• **Given entries**
^^^^^^^^

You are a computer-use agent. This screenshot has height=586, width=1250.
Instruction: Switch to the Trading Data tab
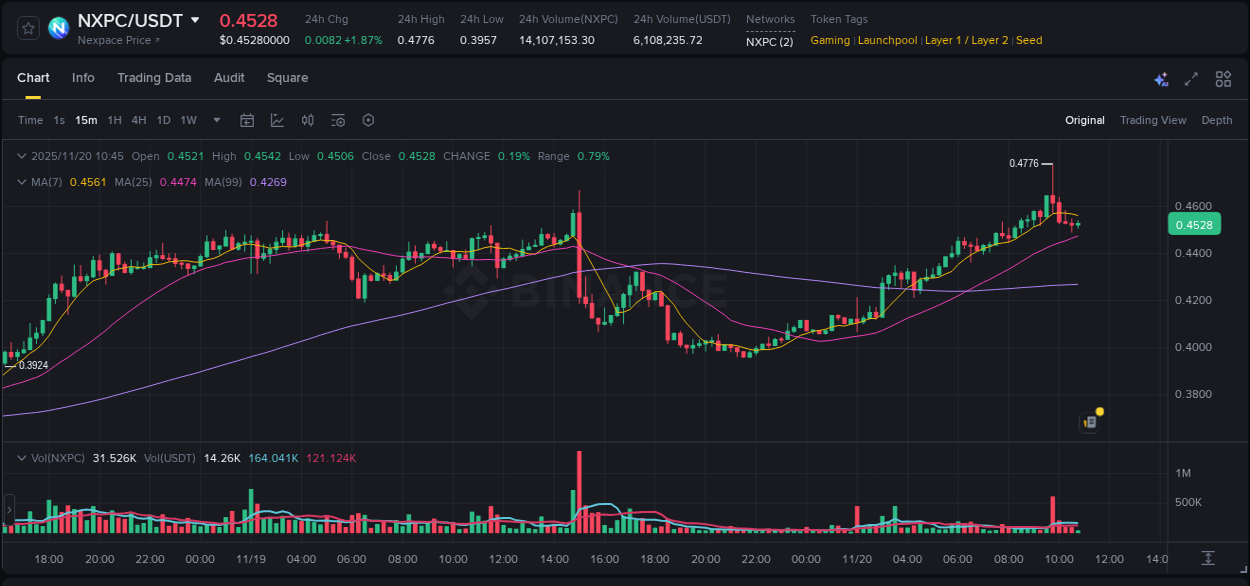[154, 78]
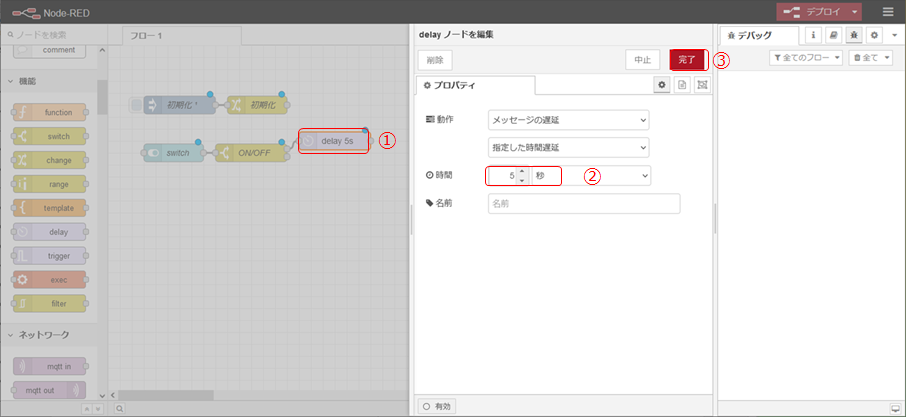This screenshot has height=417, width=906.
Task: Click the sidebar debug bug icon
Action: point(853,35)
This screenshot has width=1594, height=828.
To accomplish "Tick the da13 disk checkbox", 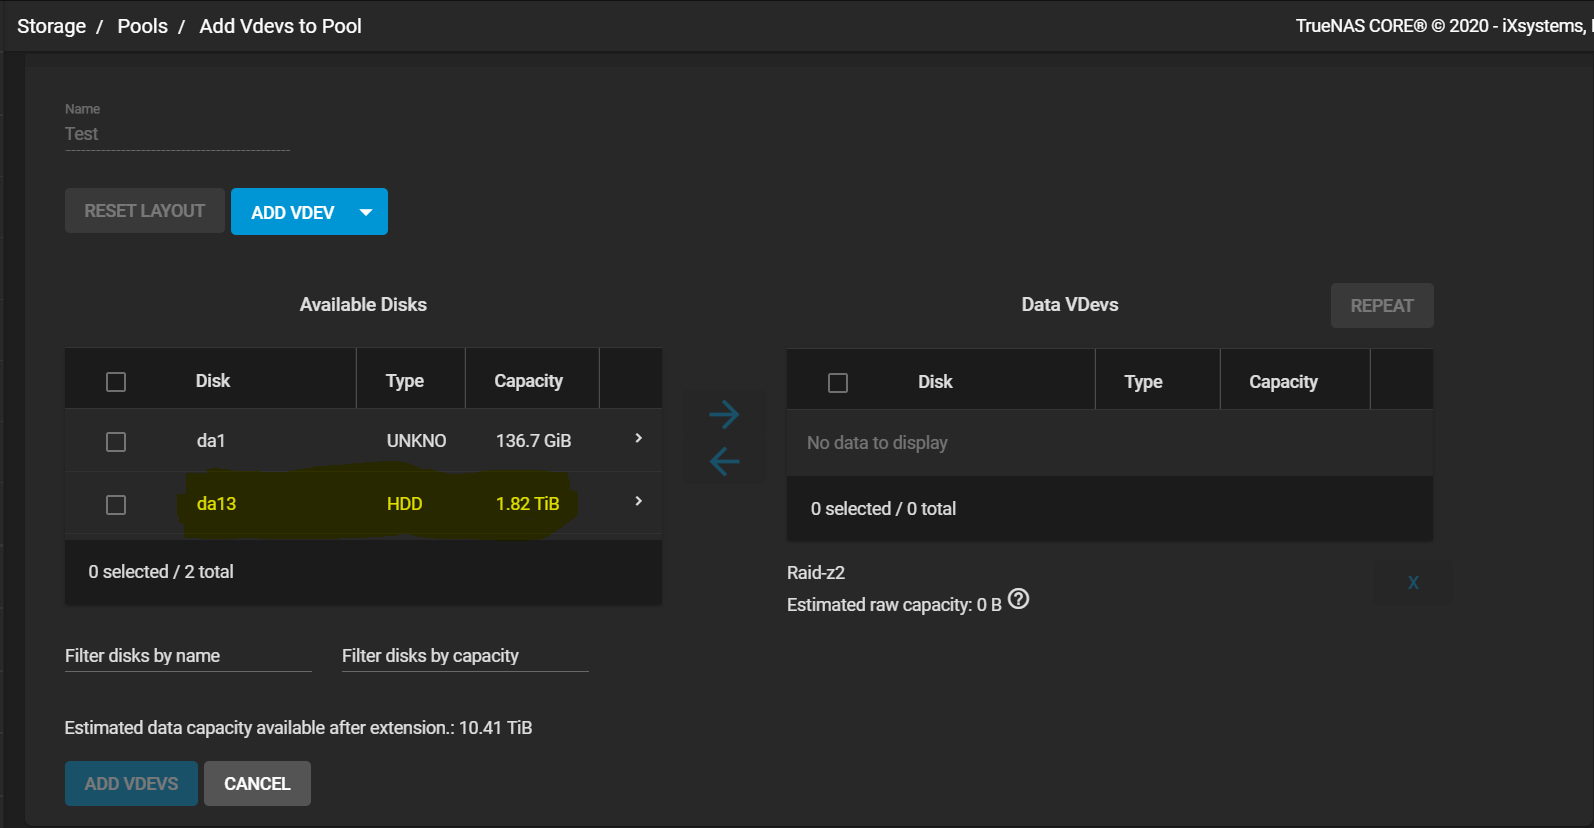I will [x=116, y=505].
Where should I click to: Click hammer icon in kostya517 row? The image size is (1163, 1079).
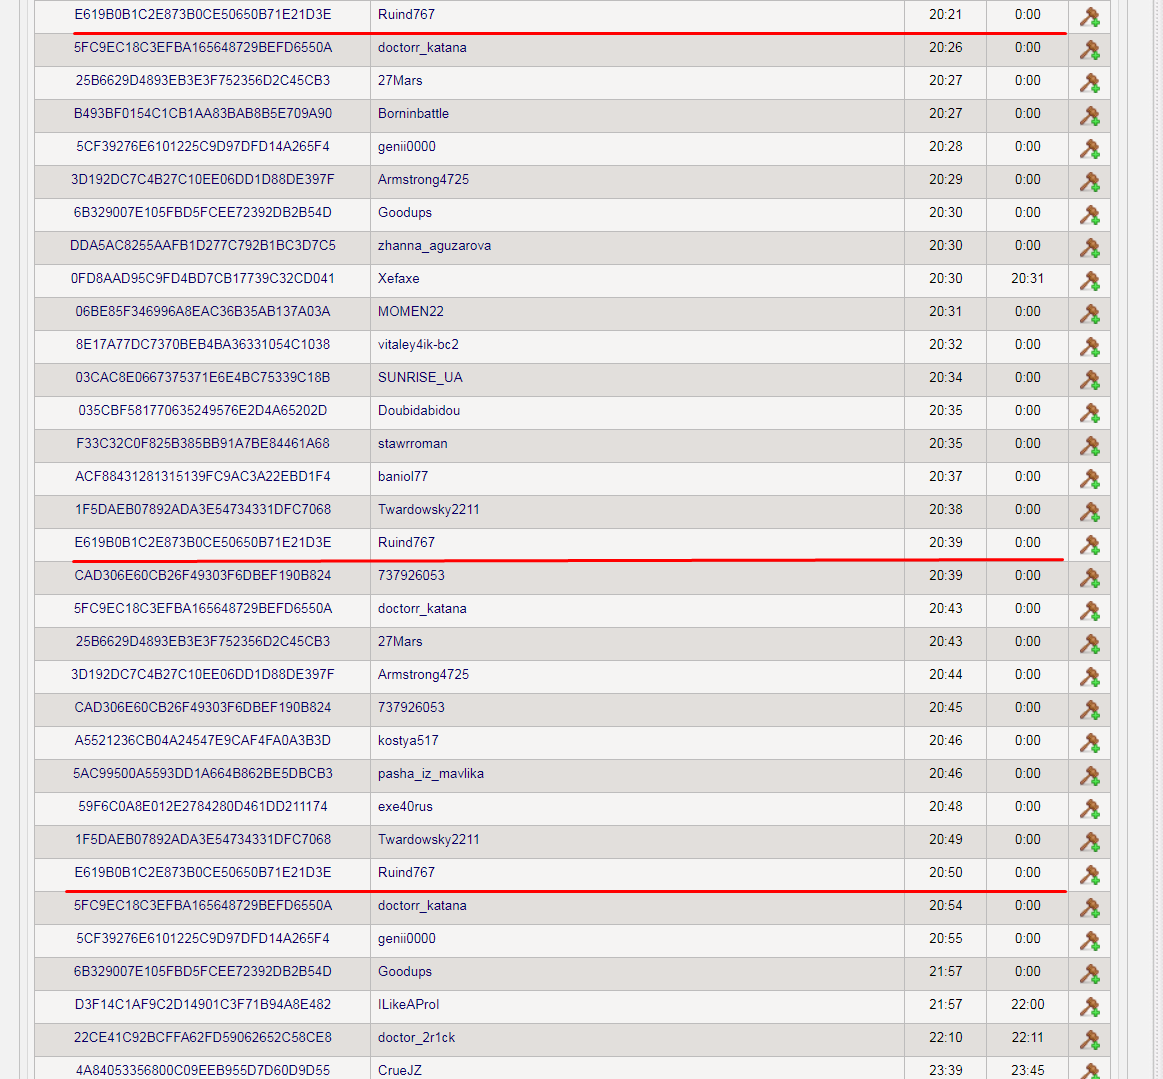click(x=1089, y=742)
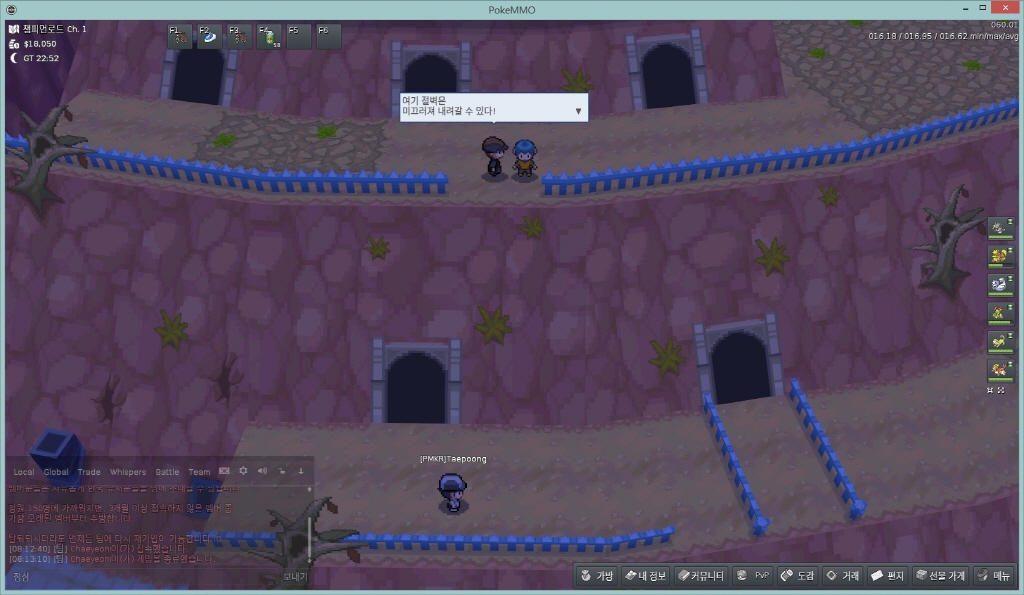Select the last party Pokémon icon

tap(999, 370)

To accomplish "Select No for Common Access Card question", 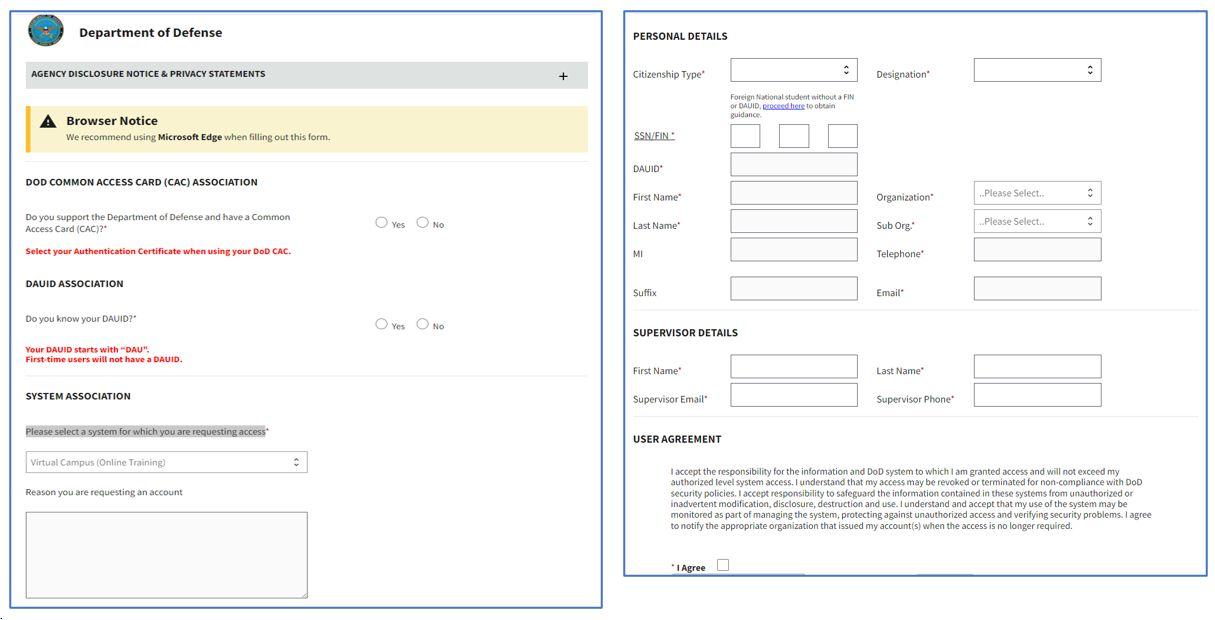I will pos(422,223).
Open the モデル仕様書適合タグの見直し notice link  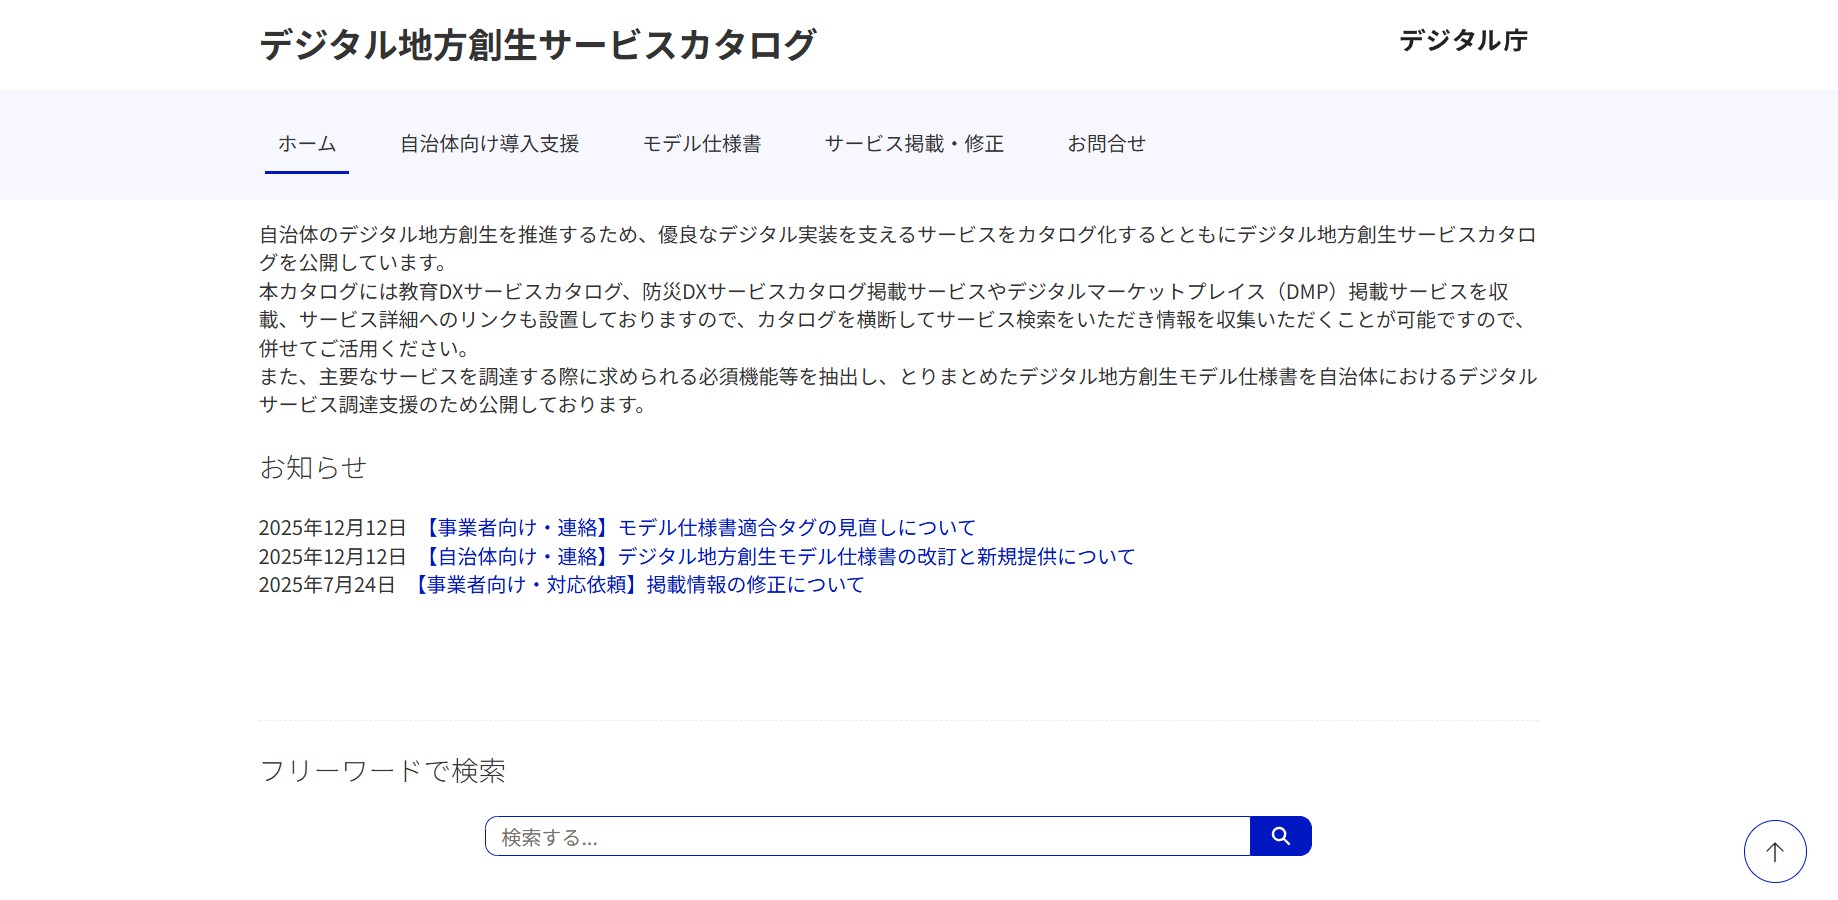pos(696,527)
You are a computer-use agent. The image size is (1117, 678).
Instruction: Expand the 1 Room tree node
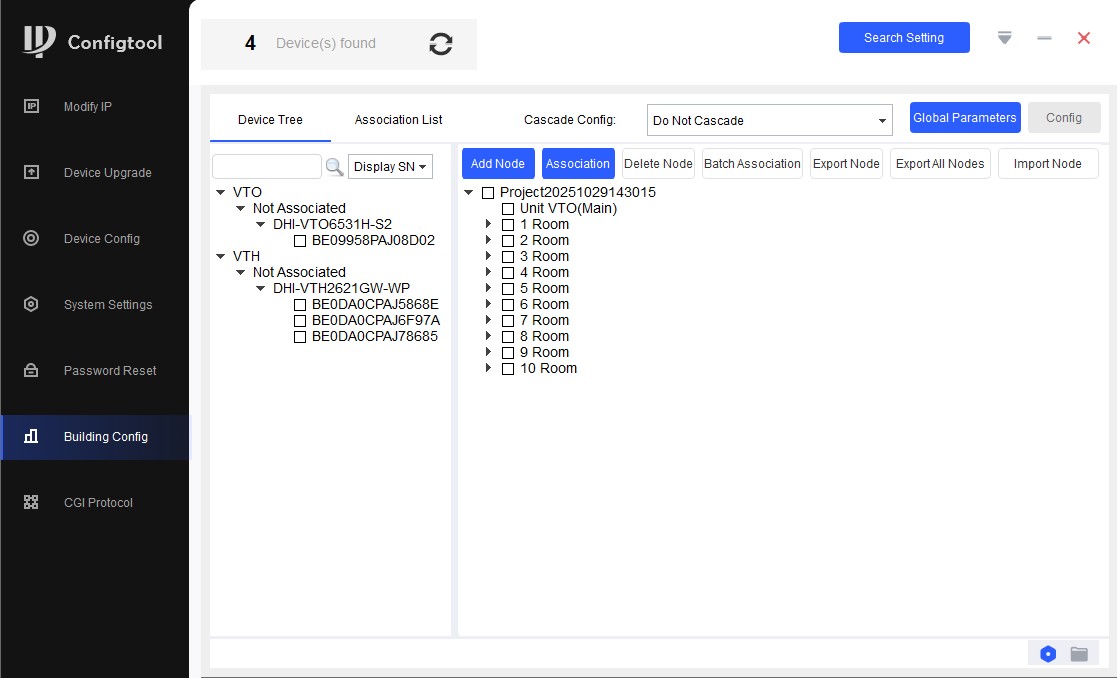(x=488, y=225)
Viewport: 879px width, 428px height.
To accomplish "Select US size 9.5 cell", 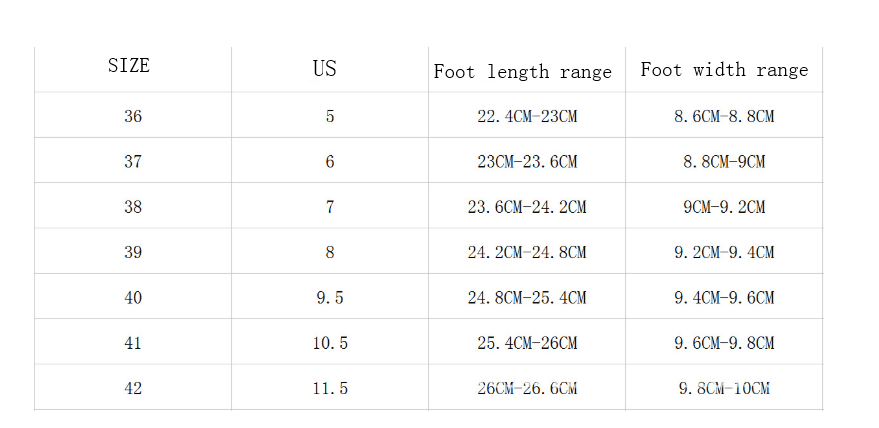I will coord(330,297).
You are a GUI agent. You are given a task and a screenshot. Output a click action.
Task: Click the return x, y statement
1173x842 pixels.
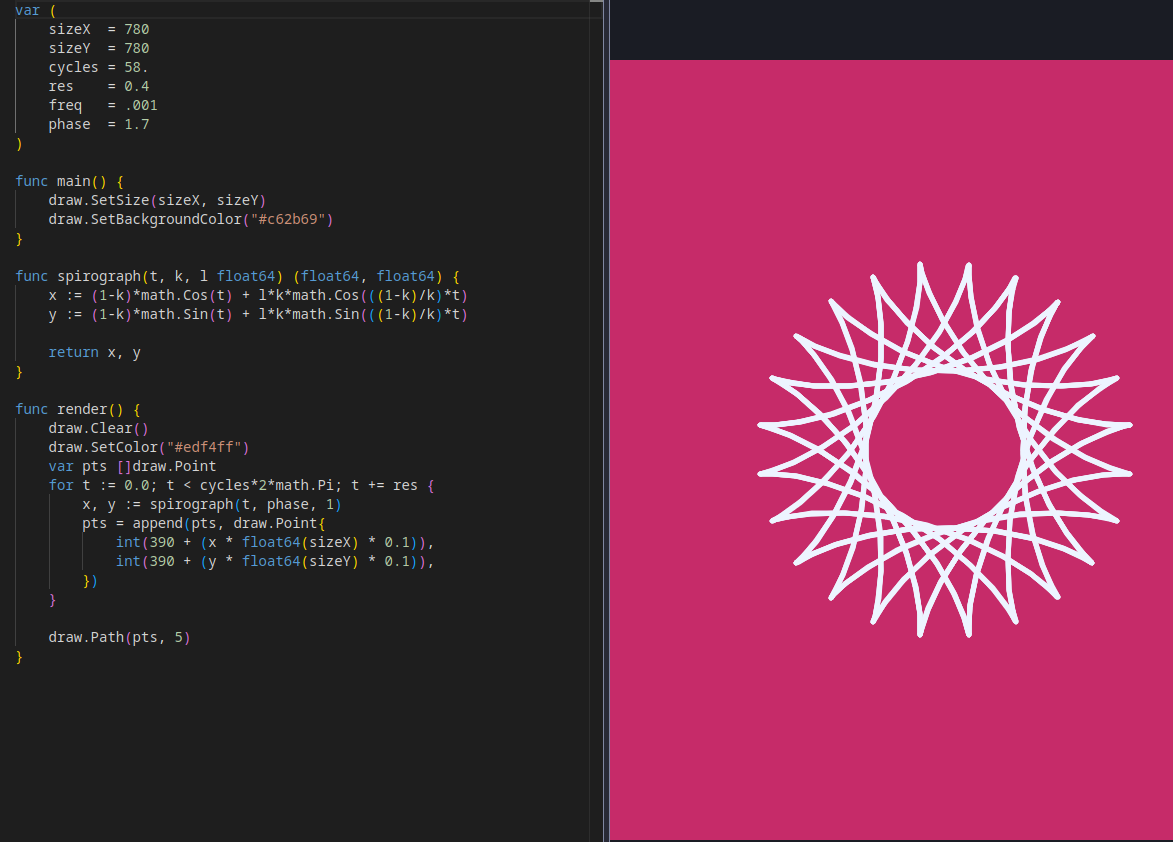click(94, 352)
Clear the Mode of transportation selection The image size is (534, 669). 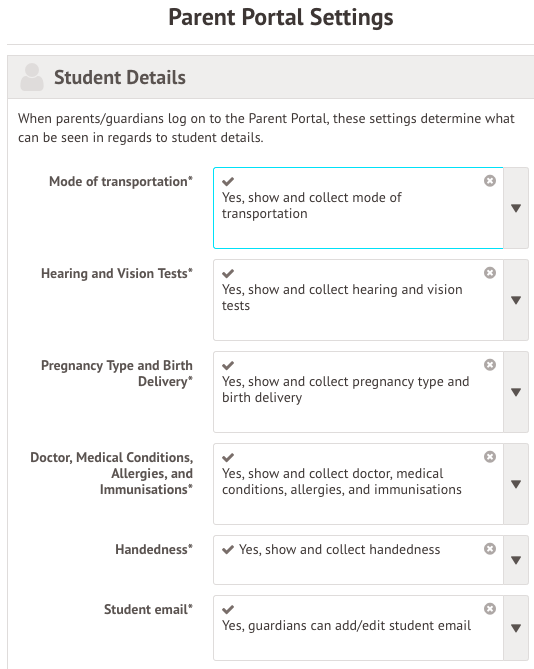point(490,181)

^^^^^^^^

• **Problem description**
All lines with the word "computer" must be located in the data and copied.

• **Exercise result**
You are a computer-use agent. This screenshot has height=586, width=1250.
You are a computer-use agent. The image size is (1117, 678).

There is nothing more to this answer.